Aku yang sejak tadi memasang telinga, sedikit pun tak percaya. Aku yakin dia hanya membual, mencari alibi. “Jangan mengada-ada!”

“Aku tak mengada-ngada. Begitulah kenyataannya. Yang paling menyedihkan nama lelaki yang disebut Nina adalah Adam, suamimu!”

Kontan saja aku terperangah! Mas Daffa sudah berlebihan dalam mengarang cerita dan aku tak terima.

“Hei!” Aku membentak.

“Kenapa? Kaget? Enggak percaya? Bukan hanya kamu saja yang kaget. Dulu aku juga begitu. Awalnya tak percaya, tapi setelah melakukan penyelidikan, ternyata sejak dulu Nina mencintai Adam, bahkan jauh sebelum kamu menikah, mereka dekat.”

Aku menelan ludah demi membasahi tenggorokan yang mendadak tercekat. Terlepas dari benar atau tidak yang dia katakan, mendadak aku khawatir pun bingung.

Benar. Aku kenal Mas Adam juga dari Mbak Nina. Saat itu teman-teman kakakku datang ke rumah dan salah satunya ada Mas Adam. Dari situ kami mulai berkenalan dan semakin dekat.

“Kamu boleh enggak percaya dengan ucapanku. Kalau ingin lebih jelas tanyakan saja pada suamimu,” ujar Mas Daffa.

Kutatap lekat sepasang mata Mas Daffa, tapi tak kutemukan kebohongan di sana. Mendadak aku menjadi bimbang, antara percaya atau tidak. Pasalnya selama ini baik Mbak Nina ataupun Mas Adam tak pernah bercerita kalau mereka pernah dekat.

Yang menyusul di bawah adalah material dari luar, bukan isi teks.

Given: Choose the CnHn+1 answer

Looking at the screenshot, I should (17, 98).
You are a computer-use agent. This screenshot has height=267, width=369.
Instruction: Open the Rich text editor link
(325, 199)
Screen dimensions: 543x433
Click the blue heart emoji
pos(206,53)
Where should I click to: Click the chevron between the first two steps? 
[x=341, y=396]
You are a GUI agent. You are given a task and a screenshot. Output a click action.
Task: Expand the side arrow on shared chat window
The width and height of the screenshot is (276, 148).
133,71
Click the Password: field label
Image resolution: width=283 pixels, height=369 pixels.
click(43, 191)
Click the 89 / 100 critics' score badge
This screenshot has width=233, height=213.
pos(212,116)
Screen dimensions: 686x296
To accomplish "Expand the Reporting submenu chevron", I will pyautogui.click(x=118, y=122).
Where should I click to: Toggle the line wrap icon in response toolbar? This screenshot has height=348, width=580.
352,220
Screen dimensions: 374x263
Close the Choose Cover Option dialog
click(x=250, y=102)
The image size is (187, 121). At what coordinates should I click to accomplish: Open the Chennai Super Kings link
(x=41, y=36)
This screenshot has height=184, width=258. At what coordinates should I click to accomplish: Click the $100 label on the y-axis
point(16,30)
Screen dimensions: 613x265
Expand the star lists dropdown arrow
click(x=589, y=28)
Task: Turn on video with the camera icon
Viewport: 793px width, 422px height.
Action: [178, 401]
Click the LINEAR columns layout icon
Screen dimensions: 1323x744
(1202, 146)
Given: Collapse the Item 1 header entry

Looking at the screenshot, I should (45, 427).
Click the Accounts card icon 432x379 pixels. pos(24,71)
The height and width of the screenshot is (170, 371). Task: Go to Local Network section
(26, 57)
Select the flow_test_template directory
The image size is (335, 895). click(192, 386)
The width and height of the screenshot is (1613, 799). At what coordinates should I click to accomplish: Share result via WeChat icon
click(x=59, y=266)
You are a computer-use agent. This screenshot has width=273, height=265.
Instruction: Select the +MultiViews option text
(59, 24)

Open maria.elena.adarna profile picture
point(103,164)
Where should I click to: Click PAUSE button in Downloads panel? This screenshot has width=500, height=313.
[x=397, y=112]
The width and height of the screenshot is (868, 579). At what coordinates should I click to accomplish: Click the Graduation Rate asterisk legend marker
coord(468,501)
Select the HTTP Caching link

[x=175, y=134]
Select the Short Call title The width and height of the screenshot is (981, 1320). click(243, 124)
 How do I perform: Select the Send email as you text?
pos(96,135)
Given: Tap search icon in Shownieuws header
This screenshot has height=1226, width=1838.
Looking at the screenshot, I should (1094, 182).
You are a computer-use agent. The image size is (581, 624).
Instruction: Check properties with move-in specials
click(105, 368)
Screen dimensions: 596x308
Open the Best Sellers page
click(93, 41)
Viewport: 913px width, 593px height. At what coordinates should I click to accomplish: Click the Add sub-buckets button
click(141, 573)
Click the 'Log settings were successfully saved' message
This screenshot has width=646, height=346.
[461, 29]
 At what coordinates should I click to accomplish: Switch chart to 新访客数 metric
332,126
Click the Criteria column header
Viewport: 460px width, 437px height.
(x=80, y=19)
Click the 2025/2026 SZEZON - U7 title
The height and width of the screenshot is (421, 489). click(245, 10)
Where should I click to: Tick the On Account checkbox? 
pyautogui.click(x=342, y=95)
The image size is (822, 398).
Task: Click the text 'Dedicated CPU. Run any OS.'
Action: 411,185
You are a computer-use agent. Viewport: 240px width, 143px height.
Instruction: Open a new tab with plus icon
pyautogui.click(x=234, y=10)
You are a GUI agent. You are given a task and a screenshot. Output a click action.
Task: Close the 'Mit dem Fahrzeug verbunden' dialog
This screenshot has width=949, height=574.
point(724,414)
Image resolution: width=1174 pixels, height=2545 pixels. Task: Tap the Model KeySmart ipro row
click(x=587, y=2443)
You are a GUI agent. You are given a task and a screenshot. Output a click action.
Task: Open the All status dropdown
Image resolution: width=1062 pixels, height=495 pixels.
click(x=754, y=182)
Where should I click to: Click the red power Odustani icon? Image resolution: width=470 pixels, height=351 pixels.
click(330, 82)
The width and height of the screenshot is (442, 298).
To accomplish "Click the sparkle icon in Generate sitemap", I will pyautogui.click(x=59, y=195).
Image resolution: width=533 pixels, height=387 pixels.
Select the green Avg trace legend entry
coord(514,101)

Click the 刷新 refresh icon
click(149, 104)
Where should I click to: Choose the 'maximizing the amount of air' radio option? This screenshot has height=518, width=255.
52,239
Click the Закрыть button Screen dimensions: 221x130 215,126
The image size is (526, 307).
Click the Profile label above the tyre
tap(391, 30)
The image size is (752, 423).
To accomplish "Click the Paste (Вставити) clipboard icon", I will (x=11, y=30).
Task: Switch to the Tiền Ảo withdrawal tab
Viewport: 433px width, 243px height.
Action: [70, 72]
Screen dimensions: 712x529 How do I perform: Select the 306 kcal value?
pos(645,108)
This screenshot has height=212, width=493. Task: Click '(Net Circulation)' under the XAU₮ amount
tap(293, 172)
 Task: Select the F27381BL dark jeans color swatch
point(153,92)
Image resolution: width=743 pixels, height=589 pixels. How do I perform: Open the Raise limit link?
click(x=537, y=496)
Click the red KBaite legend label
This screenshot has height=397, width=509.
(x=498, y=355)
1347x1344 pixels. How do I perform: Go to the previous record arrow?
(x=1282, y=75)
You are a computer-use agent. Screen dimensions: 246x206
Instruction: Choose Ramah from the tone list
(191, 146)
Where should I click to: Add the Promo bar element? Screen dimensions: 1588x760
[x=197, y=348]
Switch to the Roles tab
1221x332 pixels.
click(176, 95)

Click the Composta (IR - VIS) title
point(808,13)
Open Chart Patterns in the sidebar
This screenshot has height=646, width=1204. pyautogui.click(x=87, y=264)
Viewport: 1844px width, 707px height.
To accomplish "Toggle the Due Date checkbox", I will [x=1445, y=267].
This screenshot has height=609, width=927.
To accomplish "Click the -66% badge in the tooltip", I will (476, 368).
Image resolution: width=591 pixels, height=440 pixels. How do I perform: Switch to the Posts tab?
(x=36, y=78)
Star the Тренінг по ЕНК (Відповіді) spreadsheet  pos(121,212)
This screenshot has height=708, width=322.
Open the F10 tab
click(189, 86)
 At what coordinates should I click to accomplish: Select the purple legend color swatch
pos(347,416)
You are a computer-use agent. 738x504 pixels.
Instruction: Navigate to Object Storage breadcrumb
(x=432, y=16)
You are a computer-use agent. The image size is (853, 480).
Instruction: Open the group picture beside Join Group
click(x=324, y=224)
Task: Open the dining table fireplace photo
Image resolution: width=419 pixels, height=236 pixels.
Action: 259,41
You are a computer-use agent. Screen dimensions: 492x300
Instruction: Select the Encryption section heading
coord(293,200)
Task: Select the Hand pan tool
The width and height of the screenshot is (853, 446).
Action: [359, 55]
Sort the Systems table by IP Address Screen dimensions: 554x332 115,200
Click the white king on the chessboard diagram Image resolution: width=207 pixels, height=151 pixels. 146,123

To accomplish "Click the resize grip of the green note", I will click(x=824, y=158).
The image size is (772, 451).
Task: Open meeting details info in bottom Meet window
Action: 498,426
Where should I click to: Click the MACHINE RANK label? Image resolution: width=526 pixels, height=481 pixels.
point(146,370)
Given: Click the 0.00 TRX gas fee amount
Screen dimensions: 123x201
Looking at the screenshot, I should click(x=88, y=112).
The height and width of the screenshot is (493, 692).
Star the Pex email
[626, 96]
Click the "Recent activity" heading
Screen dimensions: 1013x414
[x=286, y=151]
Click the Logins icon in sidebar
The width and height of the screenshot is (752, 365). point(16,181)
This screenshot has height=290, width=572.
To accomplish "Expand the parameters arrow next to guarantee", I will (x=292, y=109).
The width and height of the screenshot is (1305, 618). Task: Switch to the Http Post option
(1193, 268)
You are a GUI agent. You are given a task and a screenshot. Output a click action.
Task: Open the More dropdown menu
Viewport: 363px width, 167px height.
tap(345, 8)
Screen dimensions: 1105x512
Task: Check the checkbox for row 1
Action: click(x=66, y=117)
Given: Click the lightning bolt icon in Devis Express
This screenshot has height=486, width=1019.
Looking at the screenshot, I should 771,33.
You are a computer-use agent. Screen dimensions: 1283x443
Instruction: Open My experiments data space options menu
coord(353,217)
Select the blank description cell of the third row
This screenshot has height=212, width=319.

Apa ini yang jadi alasan kenapa Mbak Nina tak mau pergi dari rumahku? Jangan-jangan dia mau merebut Mas Adam dariku? Ah ... tidak!

Apa ini pula yang jadi alasan kenapa Mas Adam tak nyaman dengan kehadiran Mbak Nina, bahkan awalnya dia tak mengizinkan kakakku menginap barang sehari?

Ah ..., tapi kenapa dulu Mbak Nina sering mengejek miskin suamiku? Kalau cinta kenapa begitu?

Mendadak kepalaku berdenyut nyeri memikirkan hal itu. Antara takut, bingung dan marah campur aduk menjadi satu, membuat otak menjadi tumpul.